Audible.com and Blackstone Audio Royalties

SFFaudio News

Audible.comBlackstone AudiobooksRobert J. Sawyer, in answer to a question about the royalties he gets on the sale of his audiobooks, writes:

…on royalties, Audible pays –% (either of the flat-out purchase price, or the purchase cost of the applicable “Audible Listener Credit” applied). Audible doesn’t do any physical product. Blackstone Audio does, though, and they pay:

Rental and Retail 10% of net receipts
Direct internet download 15% of net receipts
Download via (sublicensed) 3rd party 40% of net receipts (that is 40% of whatever they get from Audible or other online retailers).

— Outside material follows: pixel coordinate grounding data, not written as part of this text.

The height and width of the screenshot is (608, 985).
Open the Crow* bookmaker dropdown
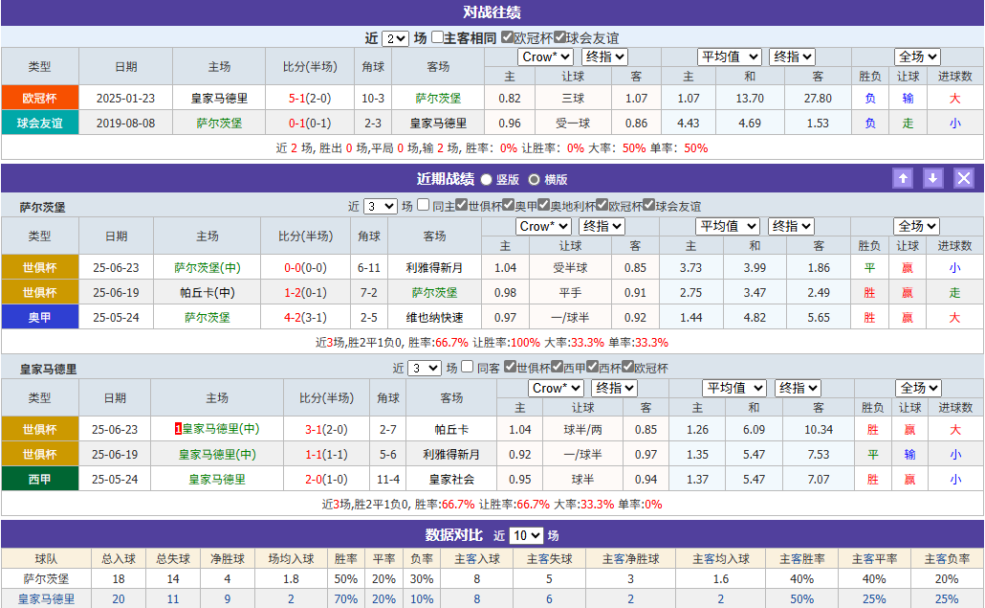pos(544,56)
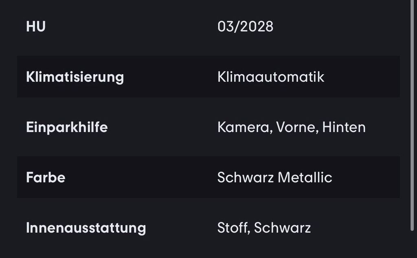
Task: Select the Farbe label
Action: (46, 178)
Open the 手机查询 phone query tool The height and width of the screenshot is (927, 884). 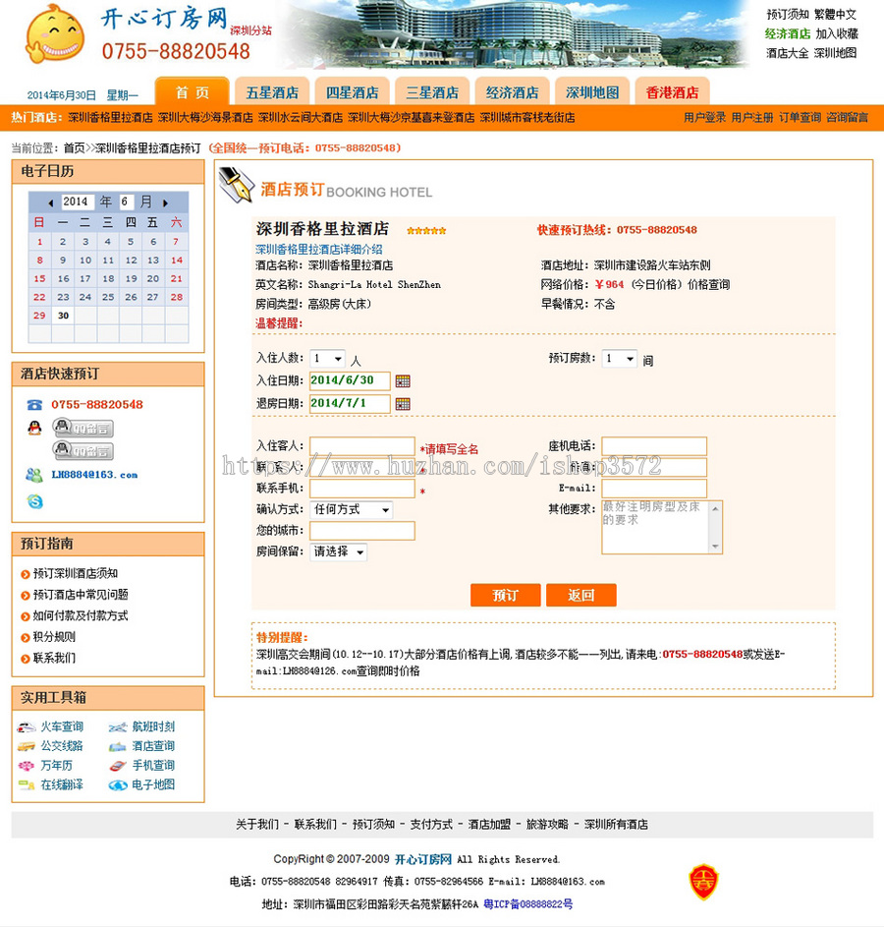pos(153,766)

Net receipts is a tricky phrase: it’s NOT that I get 10% of the price you, the consumer, pays on the cassettes/CDs, but 10% of the portion of that price the bookseller passes on to the publisher — making the effective royalty about 6% of cover price.

So, the royalties are pretty darn small, but, then again, they’re small on books, too (8% on mass-market paperbacks is typical; 7.5% on large format trade-paperbacks; 10% on hardcovers – although at least those amounts are percentages of cover price).

All that said, I’m into five figures on audio-book income actually received so far this year, so I’m not complaining too much (although all of that is advances against royalties, or other licensing fees).”

$??,??? just in audiobook revenues in less than 5 months!

[via the Robert J. Sawyer Yahoo! Group]

Posted by Jesse Willis

UPDATE ON JUNE 4th 2008 Rob Sawyer asked me to remove the Audible.com figures from this post (due to a non-disclosure agreement he has with Audible.com). I’ve done so because I’m nice and he asked me nicely. I like Rob and don’t want to screw up something he was kindly, but mistakenly, telling his readers about.